* TASK *
Extend the abstract on anti-parietal cell and tissue-transglutaminase antibodies in autoimmune thyroid disease, starting right after its last sentence.

* SELECTED EXTRACT *
Content starts

ISSN 1470-3947 (print) | ISSN 1479-6848 (online)

Endocrine Abstracts (2019) 63 P743 | DOI: 10.1530/endoabs.63.P743

The prevalence of anti-parietal cell and tissue-transglutaminase antibodies in patients with autoimmune thyroid disease: a preliminary report

Rachel Chava Rosenblum, Pnina Rotman-Pikielny, Menachem Shapiro & Orit Twito


Endocrine Institute, Meir Medical Center, Kfar Saba, Israel.


Background: The association between autoimmune thyroid disease (AITD) and other autoimmune diseases is well-known. The prevalence of concurrent autoimmune gastritis and celiac disease in AITD has been estimated at approximately 20–25% and 2–5% respectively. Although both conditions have significant morbidity including malignancy and may necessitate dietary modifications and endoscopic evaluation, no recommendation exists to screen AITD patients for these autoimmune disorders.

Objective: To assess the prevalence of anti-parietal cell antibodies (APCA) and celiac antibodies (tissue-transglutaminase antibodies, tTg) in ambulatory patients with autoimmune thyroid disease.

Methods: Due to the high prevalence of celiac disease and autoimmune gastritis in AITD patients presented in prior studies, it is standard practice in our clinic to recommend serological screening to AITD patients for these conditions. A retrospective study was performed including patients with AITD who presented to our clinic between 01/01/2016 and 31/12/2018. AITD was defined by positive thyroglobulin or thyroid-peroxidase antibodies. AITD patient charts were searched for thyroid disease presentation (hypothyroid, hyperthyroid, mixed or euthyroid) and for tTg and APCA test results. We present a preliminary report of our data.

Content ends

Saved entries
Content starts

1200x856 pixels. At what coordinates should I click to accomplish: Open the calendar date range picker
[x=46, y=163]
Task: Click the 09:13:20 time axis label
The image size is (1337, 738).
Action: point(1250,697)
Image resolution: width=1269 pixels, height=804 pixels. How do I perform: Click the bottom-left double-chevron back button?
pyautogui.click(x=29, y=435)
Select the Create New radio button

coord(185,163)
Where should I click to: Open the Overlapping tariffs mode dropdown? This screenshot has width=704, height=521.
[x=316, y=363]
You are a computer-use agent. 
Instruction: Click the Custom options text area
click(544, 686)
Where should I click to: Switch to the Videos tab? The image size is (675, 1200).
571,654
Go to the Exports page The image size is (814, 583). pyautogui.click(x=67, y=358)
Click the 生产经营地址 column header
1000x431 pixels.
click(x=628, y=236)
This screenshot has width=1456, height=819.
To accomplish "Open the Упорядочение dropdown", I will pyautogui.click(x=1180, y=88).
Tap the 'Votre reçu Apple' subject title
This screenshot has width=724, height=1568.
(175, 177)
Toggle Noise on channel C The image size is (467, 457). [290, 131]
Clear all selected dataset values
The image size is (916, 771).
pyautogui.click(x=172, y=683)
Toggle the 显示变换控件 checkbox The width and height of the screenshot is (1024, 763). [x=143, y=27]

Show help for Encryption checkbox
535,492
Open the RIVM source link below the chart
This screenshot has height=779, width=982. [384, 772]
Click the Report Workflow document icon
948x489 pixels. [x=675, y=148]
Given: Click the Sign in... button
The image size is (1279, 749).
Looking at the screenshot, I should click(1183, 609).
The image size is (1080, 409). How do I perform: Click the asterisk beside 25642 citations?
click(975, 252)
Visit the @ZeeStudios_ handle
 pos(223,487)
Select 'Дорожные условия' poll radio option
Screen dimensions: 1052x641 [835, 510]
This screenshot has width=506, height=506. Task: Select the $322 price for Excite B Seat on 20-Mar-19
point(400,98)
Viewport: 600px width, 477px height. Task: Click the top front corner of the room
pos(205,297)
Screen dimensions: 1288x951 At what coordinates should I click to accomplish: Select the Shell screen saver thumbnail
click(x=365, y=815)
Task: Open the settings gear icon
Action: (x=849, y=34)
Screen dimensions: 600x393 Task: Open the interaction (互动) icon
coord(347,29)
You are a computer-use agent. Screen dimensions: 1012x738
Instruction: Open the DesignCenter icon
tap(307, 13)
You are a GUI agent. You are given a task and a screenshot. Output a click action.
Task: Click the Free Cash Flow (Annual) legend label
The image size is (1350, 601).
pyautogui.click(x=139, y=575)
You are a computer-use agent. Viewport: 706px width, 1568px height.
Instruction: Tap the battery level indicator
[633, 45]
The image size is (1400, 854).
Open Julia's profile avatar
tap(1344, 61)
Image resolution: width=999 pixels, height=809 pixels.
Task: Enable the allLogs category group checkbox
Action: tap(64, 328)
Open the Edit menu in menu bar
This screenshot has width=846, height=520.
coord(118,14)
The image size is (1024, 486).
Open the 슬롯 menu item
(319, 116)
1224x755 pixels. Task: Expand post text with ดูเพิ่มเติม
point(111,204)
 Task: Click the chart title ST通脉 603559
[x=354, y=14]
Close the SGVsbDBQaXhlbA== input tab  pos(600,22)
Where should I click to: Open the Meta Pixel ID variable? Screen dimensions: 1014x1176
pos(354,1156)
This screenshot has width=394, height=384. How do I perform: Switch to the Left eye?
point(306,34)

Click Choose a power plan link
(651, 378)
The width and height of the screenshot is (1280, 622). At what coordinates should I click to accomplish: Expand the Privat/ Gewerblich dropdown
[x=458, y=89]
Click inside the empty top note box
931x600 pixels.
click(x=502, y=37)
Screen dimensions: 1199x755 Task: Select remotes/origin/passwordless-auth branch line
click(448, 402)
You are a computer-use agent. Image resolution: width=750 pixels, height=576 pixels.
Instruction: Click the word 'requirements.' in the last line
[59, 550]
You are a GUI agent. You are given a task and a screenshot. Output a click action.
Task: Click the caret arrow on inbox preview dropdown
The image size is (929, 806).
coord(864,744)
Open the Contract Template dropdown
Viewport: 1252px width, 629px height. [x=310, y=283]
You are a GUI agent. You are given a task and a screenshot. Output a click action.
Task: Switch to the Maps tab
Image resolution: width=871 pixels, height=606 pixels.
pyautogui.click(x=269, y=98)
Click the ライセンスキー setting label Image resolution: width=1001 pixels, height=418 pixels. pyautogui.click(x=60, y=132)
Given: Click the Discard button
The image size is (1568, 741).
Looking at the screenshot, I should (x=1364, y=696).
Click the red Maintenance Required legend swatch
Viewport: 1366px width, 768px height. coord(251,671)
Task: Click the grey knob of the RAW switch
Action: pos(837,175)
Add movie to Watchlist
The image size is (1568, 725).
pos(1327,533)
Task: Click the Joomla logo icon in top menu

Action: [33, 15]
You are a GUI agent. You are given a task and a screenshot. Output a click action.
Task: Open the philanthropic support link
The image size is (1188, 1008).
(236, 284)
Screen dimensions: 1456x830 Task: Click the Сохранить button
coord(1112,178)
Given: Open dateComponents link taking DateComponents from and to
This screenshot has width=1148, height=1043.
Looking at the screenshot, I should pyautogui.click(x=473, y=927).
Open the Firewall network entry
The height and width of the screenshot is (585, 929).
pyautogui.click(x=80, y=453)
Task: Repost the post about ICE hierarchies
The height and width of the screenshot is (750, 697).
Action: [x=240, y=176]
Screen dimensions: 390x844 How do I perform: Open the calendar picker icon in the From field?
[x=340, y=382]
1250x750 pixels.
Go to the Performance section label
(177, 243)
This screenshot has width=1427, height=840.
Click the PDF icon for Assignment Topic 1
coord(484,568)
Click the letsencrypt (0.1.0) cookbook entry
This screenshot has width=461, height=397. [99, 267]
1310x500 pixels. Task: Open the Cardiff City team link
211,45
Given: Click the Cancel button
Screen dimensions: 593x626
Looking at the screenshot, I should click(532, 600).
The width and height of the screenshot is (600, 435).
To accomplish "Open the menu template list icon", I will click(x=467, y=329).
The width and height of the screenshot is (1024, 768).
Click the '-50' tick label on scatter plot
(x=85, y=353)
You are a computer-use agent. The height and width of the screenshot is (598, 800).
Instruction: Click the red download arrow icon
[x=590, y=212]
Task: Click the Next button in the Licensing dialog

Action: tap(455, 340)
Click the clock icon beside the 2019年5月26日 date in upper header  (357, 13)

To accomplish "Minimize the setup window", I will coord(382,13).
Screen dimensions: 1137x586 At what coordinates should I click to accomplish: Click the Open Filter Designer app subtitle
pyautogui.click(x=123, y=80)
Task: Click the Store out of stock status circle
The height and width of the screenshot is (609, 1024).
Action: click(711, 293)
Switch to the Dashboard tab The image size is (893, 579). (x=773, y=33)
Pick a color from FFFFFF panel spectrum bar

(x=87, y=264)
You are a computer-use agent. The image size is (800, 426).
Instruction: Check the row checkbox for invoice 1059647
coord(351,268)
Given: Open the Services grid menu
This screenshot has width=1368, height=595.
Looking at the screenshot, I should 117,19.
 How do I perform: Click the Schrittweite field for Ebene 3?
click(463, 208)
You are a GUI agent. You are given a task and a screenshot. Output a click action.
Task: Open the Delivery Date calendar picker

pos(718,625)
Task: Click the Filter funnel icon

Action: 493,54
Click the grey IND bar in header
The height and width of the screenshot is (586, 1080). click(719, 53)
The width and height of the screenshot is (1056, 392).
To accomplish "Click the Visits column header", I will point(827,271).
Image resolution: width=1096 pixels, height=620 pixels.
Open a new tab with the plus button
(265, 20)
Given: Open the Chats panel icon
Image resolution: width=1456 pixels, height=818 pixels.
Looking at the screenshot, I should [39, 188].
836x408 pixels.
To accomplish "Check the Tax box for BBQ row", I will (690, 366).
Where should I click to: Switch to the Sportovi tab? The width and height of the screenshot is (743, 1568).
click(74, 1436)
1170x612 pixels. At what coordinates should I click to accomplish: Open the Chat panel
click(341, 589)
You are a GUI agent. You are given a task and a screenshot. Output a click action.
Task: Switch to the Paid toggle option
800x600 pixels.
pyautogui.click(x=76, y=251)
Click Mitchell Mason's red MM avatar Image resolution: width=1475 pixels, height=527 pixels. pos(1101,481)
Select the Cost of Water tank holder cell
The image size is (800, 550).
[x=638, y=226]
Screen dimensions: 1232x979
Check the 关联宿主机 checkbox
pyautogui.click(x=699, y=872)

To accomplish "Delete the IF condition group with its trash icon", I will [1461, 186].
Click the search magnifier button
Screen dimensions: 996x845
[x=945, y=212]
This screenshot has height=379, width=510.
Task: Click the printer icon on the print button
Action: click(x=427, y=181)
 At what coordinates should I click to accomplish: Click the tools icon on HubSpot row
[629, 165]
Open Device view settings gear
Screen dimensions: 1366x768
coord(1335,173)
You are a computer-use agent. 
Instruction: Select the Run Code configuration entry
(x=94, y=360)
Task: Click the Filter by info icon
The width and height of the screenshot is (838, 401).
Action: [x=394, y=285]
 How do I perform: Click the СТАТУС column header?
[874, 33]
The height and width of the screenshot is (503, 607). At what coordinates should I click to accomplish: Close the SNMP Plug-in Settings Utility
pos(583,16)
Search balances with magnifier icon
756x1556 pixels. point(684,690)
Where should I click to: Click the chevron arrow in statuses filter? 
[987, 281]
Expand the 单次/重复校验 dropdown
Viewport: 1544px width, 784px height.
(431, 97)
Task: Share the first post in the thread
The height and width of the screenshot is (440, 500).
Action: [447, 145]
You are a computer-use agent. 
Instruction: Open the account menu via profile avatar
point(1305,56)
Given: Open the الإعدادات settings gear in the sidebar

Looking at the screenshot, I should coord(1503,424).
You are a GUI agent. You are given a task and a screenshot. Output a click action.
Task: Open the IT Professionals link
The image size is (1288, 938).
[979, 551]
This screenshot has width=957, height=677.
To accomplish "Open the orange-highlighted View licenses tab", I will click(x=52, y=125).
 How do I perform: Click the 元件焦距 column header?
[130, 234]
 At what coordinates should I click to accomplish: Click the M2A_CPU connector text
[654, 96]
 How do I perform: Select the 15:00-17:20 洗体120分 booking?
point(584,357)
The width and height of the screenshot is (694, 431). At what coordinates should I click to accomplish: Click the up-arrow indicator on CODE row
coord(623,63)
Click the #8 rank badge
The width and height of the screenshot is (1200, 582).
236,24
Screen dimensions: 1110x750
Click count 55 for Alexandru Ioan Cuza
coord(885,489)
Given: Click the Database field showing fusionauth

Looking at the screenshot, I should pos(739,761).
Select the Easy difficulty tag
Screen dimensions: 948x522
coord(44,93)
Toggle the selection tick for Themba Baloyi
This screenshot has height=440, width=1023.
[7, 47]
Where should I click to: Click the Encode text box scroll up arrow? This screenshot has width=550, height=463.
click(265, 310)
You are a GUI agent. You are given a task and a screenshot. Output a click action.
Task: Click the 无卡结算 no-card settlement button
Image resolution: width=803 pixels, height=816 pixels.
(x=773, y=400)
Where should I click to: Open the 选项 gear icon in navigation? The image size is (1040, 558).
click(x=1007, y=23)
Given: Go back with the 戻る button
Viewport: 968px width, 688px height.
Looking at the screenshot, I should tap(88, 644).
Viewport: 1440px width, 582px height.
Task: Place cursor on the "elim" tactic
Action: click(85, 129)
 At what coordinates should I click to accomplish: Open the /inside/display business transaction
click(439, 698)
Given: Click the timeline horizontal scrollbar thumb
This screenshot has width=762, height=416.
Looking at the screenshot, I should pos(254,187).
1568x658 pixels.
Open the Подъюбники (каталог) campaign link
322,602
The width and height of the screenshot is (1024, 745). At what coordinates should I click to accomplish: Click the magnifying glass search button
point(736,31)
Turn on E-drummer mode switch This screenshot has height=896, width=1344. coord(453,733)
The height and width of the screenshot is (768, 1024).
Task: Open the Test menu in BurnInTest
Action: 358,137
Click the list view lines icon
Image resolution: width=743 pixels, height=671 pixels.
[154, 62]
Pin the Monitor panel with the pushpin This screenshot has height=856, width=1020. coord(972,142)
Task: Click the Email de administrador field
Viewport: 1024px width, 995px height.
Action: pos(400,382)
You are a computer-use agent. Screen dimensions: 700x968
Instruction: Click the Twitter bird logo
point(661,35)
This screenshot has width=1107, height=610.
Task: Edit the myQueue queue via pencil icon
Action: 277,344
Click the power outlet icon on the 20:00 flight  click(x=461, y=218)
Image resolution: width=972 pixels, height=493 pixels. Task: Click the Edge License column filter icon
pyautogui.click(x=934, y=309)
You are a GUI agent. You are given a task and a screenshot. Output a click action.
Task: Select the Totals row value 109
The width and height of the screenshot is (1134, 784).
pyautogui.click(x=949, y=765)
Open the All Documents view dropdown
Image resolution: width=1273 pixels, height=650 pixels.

Content ends

* THE ANSWER *
Results: Our preliminary cohort included 118 AITD patients, of whom 100 (84.7%) were female and 18 (15.3%) were male. Sixty-six presented clinically with Hashimoto thyroiditis, 40 with Graves’ disease, three with mixed Hashimoto-Thyrotoxicosis, and nine were clinically euthyroid. Ninety-three patients had undergone assessment for celiac antibodies and 53 for APCA. Anti-parietal cell antibodies were positive in 10 of 53 patients tested (18.9%), 6 of whom were female; 7/10 had vitamin B12 deficiency and two were diagnosed with type 1 gastric neuroendocrine tumor. Two of 93 patients who performed celiac serology (2.2%) had a positive tTg; a third patient had known celiac disease. All three patients were female; one had both APCA and celiac antibodies.

Conclusion: The frequency of tTg and APCA in our preliminary study is concordant with results of similar prior studies and alludes to a higher prevalence of celiac disease and autoimmune gastritis in AITD. However, our study may have overestimated disease prevalence, as not all patients performed serological screening, and some may have been evaluated due to suggestive symptoms rather than as screening. The increased prevalence of these conditions reported in several studies, and their important associated morbidities and treatment implications advocates for a role for screening in AITD patients.